Stored items
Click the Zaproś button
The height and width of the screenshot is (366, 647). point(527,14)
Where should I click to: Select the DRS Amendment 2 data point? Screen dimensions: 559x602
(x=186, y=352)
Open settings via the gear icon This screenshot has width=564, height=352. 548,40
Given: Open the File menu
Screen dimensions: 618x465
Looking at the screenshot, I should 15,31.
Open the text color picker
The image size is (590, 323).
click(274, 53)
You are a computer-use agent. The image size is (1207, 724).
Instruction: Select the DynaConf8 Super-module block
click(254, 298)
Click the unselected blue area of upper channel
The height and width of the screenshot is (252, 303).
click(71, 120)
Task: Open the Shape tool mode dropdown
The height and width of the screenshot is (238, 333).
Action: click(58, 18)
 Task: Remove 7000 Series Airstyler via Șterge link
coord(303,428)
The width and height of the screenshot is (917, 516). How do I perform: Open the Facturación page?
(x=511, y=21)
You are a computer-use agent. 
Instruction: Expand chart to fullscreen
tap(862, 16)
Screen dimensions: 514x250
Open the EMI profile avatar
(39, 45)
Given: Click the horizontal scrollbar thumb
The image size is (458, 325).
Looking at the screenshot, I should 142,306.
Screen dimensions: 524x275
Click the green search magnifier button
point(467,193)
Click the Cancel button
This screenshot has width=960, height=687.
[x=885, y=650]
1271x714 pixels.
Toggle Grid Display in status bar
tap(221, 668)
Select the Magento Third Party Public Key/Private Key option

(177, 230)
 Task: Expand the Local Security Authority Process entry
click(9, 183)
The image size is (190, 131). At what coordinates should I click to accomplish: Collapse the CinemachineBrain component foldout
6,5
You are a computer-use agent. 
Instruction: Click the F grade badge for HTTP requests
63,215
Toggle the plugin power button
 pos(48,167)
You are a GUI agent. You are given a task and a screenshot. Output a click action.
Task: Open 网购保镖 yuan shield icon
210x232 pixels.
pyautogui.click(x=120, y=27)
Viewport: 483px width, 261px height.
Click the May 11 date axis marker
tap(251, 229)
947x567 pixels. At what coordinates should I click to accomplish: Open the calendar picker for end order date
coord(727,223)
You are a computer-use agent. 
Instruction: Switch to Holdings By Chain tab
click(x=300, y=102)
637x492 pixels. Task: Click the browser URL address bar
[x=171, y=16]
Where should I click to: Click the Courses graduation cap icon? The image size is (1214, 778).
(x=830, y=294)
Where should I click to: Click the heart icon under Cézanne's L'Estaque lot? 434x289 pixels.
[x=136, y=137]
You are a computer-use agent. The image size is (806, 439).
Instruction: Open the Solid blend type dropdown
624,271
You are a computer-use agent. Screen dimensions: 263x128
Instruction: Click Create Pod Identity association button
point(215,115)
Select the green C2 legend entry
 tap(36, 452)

● Instructions for the task
The lines beginning with the one that holds "You are a computer-use agent. Screen" and ending with the last line of the data above are to be reproduced exactly, and nothing else.

● Your response
You are a computer-use agent. Screen dimensions: 263x128
Instruction: Click Create Pod Identity association button
point(215,115)
Select the green C2 legend entry
 tap(36, 452)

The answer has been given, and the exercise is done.